* **SHORT PROBLEM**
Reproduce the entries starting at the line that contains "1046x768 pixels. How" and continuing through the last of the entries, keeping out the pictures.
>> begin THE DATA
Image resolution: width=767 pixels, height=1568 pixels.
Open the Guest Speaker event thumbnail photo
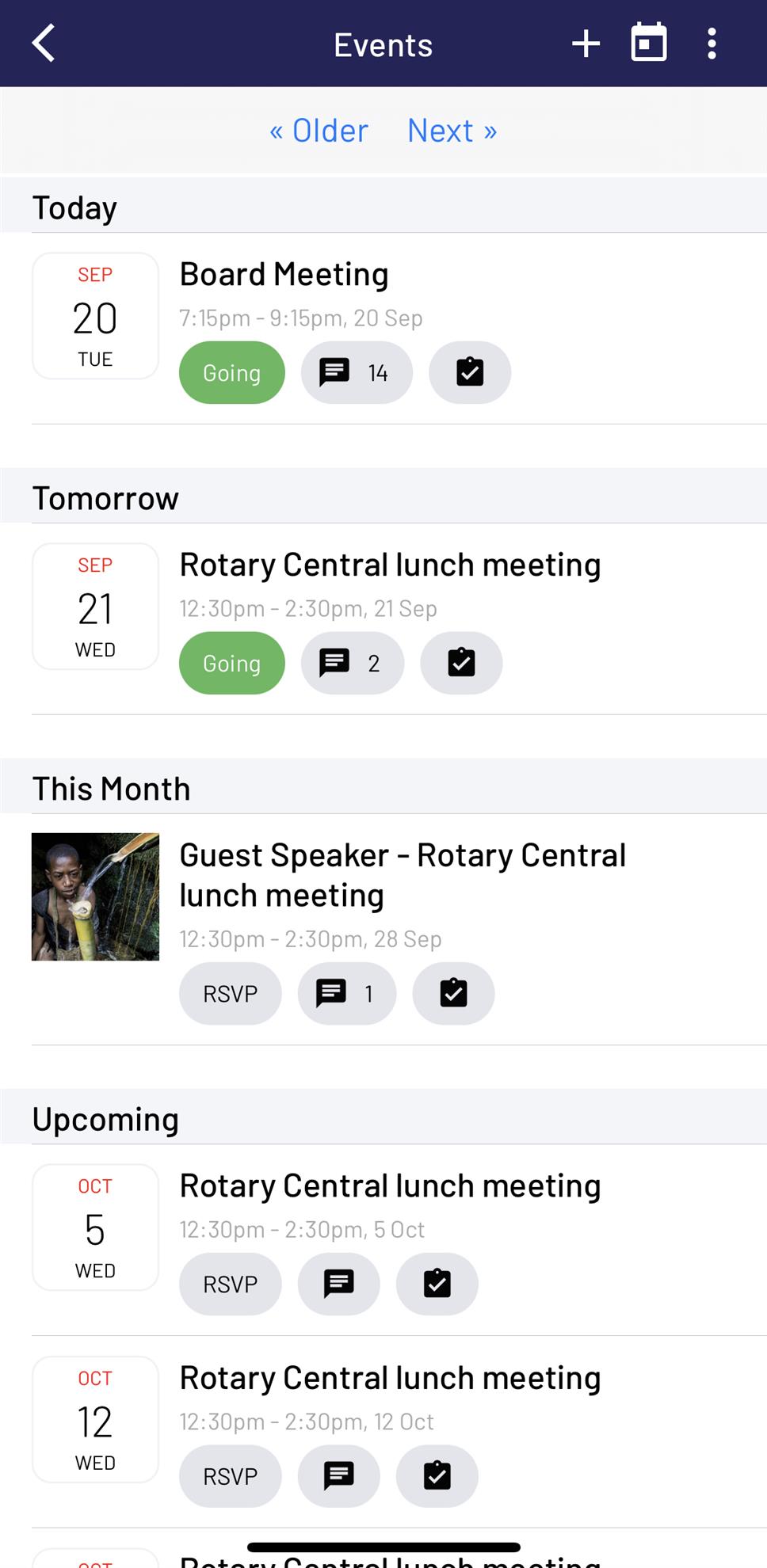click(95, 896)
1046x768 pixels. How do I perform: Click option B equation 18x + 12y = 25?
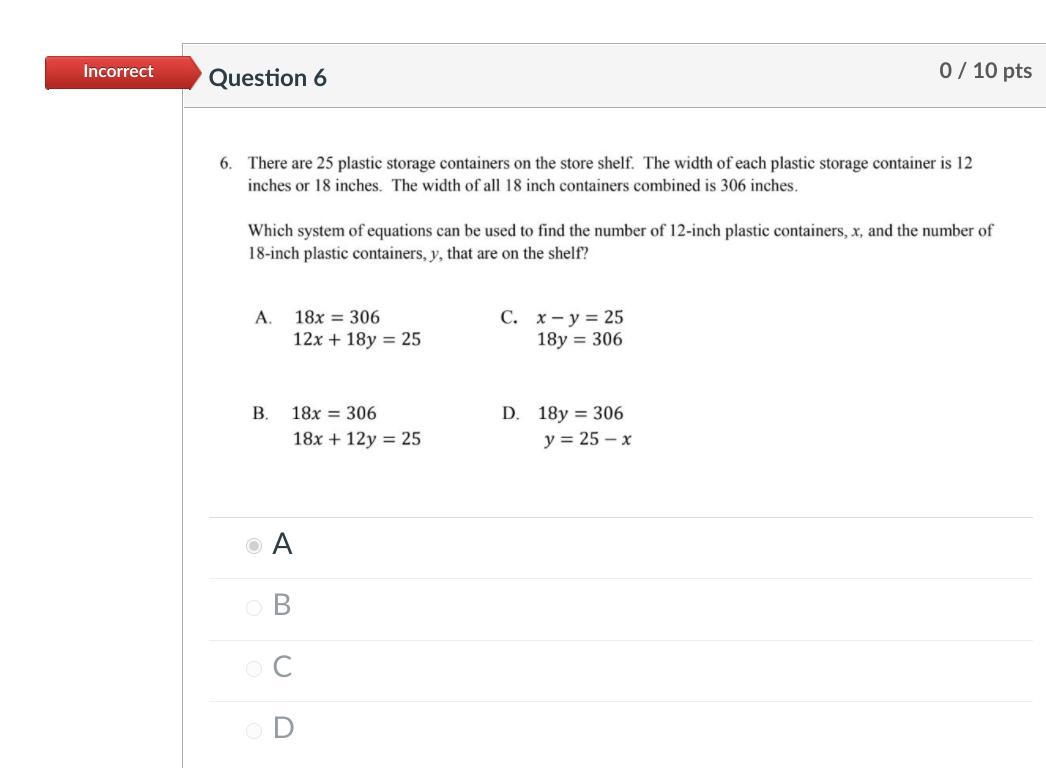356,438
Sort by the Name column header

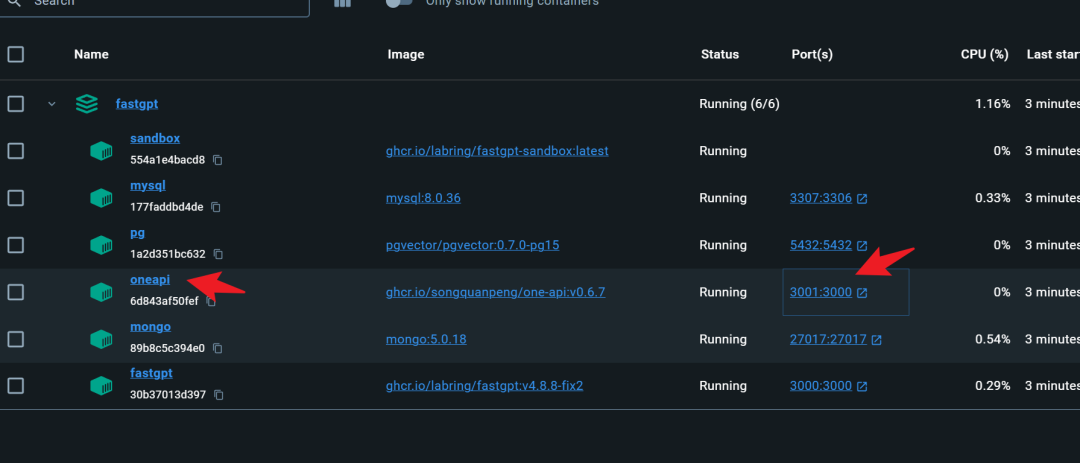pyautogui.click(x=91, y=55)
>> end THE DATA
* **ANSWER TO THIS PROBLEM**
1046x768 pixels. How do I perform: Click option B equation 18x + 12y = 25?
356,438
Sort by the Name column header

pyautogui.click(x=91, y=55)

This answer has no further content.